Roche is on a roll: For the second time in less than a year, the company has scored FDA clearance for a pair of assays that can be used together to help spot signs of Alzheimer’s disease.
The duo comprises the Elecsys Beta-Amyloid (1-42) CSF II, or Abeta42, and Elecsys Total-Tau CSF, or tTau, assays. The tests can run on any of Roche’s Cobas immunoassay analyzers, and both, as the names suggest, are cerebrospinal fluid assays. They analyze CSF samples to measure the concentration of beta-amyloid and tau proteins, respectively—two biomarkers linked to the development of Alzheimer’s.
The tests’ results are combined into the tTau/Abeta42 ratio, which Roche says can help doctors catch Alzheimer’s in its early stages, since changes in the accumulation of amyloid plaques and tau tangles are among the first biological shifts that occur as Alzheimer’s develops. According to the test-maker, the ratio produces results highly concordant with those of amyloid PET scans.

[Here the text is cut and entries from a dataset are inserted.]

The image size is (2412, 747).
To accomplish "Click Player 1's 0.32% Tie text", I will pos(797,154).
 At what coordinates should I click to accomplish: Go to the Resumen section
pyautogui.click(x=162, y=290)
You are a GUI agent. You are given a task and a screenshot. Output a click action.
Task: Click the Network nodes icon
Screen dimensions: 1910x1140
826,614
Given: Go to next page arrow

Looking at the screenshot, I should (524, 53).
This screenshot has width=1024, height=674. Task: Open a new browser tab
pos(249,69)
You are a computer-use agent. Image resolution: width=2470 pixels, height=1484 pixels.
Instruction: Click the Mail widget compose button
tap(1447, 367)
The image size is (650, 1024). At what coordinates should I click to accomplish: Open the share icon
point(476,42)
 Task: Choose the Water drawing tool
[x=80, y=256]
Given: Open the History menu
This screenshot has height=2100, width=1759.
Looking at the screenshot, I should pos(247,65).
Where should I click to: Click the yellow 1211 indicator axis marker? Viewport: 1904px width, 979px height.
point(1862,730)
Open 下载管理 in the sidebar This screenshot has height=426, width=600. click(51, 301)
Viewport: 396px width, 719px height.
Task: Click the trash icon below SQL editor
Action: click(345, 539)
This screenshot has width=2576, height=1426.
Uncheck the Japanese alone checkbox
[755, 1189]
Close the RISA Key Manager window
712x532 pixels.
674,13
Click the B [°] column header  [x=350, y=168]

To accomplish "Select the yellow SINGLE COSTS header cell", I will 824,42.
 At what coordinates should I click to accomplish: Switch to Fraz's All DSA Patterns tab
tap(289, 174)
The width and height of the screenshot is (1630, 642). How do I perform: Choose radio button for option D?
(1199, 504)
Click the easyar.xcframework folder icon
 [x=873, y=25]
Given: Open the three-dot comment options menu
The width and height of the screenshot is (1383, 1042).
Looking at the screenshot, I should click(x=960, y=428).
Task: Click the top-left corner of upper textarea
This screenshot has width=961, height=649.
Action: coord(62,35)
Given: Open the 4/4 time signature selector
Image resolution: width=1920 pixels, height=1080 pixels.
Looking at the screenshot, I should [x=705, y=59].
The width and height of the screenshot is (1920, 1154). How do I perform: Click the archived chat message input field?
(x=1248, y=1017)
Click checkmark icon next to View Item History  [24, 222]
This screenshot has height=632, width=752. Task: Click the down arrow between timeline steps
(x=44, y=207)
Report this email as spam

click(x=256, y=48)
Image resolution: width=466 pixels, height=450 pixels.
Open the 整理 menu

In this week’s announcement of the duo’s recent FDA 510(k) clearance, Roche said the tTau/Abeta42 ratio tests will be available in the U.S. starting in the fourth quarter of this year. They’re indicated for use in people aged 55 and older who are being evaluated for Alzheimer’s or other potential causes of cognitive impairment. The tests alone aren’t meant to be used to definitively diagnose Alzheimer’s but can be used in tandem with other clinical evaluations to get to that conclusion.
The regulatory nod comes not long after Roche picked up an FDA green light for another pair of CSF tests to help doctors reach an Alzheimer’s diagnosis. That two-test combo, cleared at the end of last year and already available in the U.S., pairs the same Abeta42 test with another tau-spotting Elecsys assay: the Phospho-Tau (181P) CSF test, known as pTau181.
Like the recently cleared pair, these tests and their resulting pTau181/Abeta42 ratio also measure the buildup of the amyloid beta and tau proteins to aid in screening those 55 and over for Alzheimer’s.
As Roche noted in the announcement, not only could the Elecsys assays and their confirmatory approach to screening speed up the often yearslong process of diagnosing Alzheimer’s—since typical methods rely on repeated lab tests and scans to eliminate other possible conditions first and can still result in an inaccurate diagnosis—but they may also offer a less expensive, more widely available alternative to PET imaging, another confirmatory method, with no radiation exposure to boot.
Catching Alzheimer’s earlier and faster means that patients can be prescribed potentially disease-slowing medications in the earliest stages, when they’re typically most effective, Brad Moore, president and CEO of Roche Diagnostics North America, said in the release.
“With the increasing likelihood of broad availability of new, Alzheimer’s disease-specific therapies, now is the time for healthcare professionals and institutions to prepare to meet the demand for diagnostic methods to streamline and accelerate the path to the right treatment, at the right time, for people with Alzheimer’s,” Moore said.
In addition to its CSF tests for Alzheimer’s, Roche is also in the process of developing another assay that would require only a standard blood draw. The Elecsys Amyloid Plasma Panel looks for phosphorylated tau 181 and apolipoprotein e4—or ApoE4, a gene that’s believed to be a major risk factor for the disease—in the blood sample.
Like Roche’s CSF tests, the blood-based panel is meant to be used as a steppingstone toward a diagnosis, albeit one even earlier in the diagnostic pathway, helping identify which patients should undergo confirmatory testing for Alzheimer’s via PET scan or CSF tests.
The test, which Roche is developing with support from Eli Lilly, is already on the FDA’s radar: It earned the agency’s breakthrough designation last summer, potentially speeding up its route to full regulatory clearance.